(Stored data entries)
• • •
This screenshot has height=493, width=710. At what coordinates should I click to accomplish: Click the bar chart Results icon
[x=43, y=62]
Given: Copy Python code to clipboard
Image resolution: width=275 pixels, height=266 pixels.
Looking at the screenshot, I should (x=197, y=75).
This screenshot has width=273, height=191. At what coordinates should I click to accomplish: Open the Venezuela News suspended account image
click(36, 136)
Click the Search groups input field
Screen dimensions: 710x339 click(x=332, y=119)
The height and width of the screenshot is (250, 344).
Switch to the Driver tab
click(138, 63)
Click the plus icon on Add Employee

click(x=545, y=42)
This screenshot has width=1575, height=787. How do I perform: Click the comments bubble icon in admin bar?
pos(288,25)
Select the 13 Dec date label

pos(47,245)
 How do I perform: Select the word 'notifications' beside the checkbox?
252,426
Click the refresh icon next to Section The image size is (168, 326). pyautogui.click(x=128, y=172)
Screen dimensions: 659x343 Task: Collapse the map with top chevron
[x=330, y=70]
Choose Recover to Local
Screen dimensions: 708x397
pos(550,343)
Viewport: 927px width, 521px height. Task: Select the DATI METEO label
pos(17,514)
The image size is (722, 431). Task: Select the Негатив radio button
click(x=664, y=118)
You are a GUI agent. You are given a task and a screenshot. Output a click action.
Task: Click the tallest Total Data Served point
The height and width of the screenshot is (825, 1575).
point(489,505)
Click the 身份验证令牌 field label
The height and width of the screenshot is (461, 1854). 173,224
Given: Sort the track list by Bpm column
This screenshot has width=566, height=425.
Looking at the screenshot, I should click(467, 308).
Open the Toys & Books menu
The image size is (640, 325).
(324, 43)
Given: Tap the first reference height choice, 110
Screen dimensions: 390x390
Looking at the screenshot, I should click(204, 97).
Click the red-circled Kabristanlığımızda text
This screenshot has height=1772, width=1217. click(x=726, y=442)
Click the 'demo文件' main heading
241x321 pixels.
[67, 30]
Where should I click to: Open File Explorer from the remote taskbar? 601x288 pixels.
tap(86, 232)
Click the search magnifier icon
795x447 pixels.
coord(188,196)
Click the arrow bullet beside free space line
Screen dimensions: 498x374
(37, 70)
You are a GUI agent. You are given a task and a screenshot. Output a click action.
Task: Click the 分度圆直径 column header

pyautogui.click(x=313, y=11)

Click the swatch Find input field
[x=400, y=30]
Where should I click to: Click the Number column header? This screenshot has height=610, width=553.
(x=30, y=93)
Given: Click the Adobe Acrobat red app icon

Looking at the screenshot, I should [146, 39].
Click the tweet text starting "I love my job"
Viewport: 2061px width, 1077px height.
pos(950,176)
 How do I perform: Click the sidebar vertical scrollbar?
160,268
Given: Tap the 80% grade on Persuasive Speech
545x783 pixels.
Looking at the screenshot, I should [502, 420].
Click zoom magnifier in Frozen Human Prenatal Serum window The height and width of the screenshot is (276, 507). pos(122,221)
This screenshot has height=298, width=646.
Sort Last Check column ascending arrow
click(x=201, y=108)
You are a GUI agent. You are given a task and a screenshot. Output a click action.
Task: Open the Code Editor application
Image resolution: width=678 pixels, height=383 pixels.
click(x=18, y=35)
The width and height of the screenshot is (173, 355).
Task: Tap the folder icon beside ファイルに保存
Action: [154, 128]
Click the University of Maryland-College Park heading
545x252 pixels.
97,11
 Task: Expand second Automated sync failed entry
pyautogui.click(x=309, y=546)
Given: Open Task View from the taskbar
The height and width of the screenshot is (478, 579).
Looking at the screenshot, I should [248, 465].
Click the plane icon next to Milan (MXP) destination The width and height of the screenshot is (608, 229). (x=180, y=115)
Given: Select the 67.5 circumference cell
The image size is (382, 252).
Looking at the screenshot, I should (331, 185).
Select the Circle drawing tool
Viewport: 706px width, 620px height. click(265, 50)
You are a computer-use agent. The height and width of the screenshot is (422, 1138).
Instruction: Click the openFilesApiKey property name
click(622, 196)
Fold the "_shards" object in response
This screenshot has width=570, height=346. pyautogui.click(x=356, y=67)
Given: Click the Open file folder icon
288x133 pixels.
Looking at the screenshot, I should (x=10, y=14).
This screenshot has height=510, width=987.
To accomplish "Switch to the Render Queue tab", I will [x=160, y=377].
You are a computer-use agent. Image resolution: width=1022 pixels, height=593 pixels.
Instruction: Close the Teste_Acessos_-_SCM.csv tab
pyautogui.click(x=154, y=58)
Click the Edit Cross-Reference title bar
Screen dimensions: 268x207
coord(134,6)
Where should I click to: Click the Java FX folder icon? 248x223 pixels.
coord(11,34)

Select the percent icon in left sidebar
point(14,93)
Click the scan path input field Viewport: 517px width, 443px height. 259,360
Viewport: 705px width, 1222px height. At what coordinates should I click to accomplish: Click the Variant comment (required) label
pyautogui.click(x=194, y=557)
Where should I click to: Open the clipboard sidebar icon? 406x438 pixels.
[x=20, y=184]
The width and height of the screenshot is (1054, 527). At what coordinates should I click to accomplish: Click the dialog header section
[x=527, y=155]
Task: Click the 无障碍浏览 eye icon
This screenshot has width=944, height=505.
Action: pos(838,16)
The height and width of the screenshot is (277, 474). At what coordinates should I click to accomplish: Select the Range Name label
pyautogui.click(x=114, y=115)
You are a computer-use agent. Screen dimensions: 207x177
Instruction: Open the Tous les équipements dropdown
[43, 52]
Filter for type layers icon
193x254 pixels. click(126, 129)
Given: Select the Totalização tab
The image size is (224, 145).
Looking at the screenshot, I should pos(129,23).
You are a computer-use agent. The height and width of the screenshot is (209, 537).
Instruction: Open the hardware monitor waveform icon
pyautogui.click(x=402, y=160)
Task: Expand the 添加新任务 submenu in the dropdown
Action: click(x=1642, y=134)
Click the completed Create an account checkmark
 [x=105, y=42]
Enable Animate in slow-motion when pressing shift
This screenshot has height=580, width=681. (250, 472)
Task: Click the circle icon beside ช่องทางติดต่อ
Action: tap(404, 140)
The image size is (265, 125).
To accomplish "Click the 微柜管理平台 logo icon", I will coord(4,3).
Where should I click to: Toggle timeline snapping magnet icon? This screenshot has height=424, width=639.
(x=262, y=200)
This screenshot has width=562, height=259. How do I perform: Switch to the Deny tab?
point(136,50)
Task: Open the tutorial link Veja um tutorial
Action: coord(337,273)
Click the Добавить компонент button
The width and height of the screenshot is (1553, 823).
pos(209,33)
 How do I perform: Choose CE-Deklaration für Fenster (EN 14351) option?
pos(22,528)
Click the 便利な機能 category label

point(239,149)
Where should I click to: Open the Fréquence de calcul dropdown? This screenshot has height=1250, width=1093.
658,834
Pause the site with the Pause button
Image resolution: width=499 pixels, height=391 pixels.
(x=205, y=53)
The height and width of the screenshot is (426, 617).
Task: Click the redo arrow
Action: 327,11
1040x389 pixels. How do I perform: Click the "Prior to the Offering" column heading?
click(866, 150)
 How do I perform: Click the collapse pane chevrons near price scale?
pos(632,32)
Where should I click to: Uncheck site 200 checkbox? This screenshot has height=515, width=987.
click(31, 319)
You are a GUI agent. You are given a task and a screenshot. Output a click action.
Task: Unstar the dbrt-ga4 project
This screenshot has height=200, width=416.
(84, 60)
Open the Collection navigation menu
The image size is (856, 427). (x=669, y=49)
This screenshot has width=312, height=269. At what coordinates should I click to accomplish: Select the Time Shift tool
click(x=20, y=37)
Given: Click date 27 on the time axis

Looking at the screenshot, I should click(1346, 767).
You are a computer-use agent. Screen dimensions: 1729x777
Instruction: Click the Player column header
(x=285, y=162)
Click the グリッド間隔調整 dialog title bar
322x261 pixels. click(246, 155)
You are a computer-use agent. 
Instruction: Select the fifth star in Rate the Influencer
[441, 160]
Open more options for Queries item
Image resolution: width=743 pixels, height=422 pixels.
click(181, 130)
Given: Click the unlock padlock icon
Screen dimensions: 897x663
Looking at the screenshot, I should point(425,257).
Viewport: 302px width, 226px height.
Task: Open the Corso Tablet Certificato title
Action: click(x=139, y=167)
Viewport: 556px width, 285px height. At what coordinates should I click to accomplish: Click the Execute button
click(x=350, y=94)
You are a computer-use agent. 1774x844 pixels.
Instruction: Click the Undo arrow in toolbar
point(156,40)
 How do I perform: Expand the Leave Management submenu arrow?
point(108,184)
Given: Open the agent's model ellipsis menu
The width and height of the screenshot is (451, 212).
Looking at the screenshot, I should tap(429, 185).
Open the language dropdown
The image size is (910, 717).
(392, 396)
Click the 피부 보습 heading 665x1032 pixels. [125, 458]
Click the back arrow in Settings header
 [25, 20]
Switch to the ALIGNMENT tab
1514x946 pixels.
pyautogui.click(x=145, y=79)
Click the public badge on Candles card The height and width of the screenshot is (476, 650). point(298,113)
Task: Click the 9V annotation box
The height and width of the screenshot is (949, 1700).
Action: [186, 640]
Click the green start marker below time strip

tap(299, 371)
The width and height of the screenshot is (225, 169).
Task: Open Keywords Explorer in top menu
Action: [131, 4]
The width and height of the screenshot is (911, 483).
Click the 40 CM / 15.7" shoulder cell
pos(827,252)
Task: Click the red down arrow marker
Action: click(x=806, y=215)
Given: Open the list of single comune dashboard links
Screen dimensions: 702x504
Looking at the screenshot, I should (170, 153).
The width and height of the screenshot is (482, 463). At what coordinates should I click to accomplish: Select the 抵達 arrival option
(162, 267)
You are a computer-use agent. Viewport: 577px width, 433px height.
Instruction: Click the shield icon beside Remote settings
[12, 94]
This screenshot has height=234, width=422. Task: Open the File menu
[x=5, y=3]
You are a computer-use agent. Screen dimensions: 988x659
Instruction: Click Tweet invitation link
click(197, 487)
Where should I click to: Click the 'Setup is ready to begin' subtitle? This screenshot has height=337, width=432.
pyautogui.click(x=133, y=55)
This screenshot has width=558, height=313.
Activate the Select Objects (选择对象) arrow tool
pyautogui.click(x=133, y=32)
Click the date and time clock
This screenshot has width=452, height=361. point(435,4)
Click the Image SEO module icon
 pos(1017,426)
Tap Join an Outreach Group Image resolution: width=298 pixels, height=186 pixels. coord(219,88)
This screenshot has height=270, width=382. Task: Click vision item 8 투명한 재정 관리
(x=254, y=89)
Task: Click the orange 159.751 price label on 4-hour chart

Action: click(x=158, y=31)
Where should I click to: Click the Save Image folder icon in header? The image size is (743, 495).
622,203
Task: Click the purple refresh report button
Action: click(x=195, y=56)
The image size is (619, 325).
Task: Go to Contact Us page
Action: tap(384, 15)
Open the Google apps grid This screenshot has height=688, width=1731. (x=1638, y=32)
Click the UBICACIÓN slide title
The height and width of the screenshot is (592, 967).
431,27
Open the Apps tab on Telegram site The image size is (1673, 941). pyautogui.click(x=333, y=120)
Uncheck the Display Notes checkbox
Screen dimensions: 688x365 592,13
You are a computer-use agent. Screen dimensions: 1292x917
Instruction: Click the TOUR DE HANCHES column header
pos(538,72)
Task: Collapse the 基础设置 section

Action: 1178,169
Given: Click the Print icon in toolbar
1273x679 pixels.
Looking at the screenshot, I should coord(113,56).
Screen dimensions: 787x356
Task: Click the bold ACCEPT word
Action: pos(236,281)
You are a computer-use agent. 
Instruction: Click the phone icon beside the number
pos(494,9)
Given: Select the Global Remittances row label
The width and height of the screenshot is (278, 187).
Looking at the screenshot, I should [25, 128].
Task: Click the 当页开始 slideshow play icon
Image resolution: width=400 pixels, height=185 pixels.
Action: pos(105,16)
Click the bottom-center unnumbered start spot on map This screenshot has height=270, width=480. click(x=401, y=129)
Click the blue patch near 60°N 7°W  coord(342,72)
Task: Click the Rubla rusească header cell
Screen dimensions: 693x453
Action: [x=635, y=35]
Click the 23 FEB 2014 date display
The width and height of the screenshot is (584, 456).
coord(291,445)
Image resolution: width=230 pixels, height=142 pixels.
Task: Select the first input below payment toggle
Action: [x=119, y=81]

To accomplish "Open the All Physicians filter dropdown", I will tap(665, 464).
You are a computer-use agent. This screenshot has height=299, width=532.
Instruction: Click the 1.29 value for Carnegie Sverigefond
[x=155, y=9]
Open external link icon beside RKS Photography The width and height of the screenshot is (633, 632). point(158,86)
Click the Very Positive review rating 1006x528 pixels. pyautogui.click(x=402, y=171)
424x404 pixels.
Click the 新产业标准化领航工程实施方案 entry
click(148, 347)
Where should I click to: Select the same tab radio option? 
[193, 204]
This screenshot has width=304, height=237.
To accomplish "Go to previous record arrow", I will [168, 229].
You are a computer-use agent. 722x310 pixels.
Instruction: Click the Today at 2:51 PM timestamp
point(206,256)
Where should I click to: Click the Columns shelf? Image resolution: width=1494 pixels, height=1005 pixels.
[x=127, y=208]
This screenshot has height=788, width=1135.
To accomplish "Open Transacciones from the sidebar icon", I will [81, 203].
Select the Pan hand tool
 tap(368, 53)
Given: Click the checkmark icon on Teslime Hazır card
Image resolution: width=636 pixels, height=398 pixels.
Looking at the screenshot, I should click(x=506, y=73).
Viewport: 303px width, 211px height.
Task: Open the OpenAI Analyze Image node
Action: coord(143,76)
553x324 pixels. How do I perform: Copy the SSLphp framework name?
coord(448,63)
• • •
#### Action item:
Only one stretch of the entries above is wanted: the lines from the one containing "Open the Collection navigation menu" through the one containing "Given: Open the agent's model ellipsis menu". Please reproduce it exactly.

#### Reply:
Open the Collection navigation menu
The image size is (856, 427). (x=669, y=49)
This screenshot has width=312, height=269. At what coordinates should I click to accomplish: Select the Time Shift tool
click(x=20, y=37)
Given: Click date 27 on the time axis

Looking at the screenshot, I should click(1346, 767).
You are a computer-use agent. Screen dimensions: 1729x777
Instruction: Click the Player column header
(x=285, y=162)
Click the グリッド間隔調整 dialog title bar
322x261 pixels. click(246, 155)
You are a computer-use agent. 
Instruction: Select the fifth star in Rate the Influencer
[441, 160]
Open more options for Queries item
Image resolution: width=743 pixels, height=422 pixels.
click(181, 130)
Given: Click the unlock padlock icon
Screen dimensions: 897x663
Looking at the screenshot, I should point(425,257).
Viewport: 302px width, 226px height.
Task: Open the Corso Tablet Certificato title
Action: click(x=139, y=167)
Viewport: 556px width, 285px height. At what coordinates should I click to accomplish: Click the Execute button
click(x=350, y=94)
You are a computer-use agent. 1774x844 pixels.
Instruction: Click the Undo arrow in toolbar
point(156,40)
 How do I perform: Expand the Leave Management submenu arrow?
point(108,184)
Given: Open the agent's model ellipsis menu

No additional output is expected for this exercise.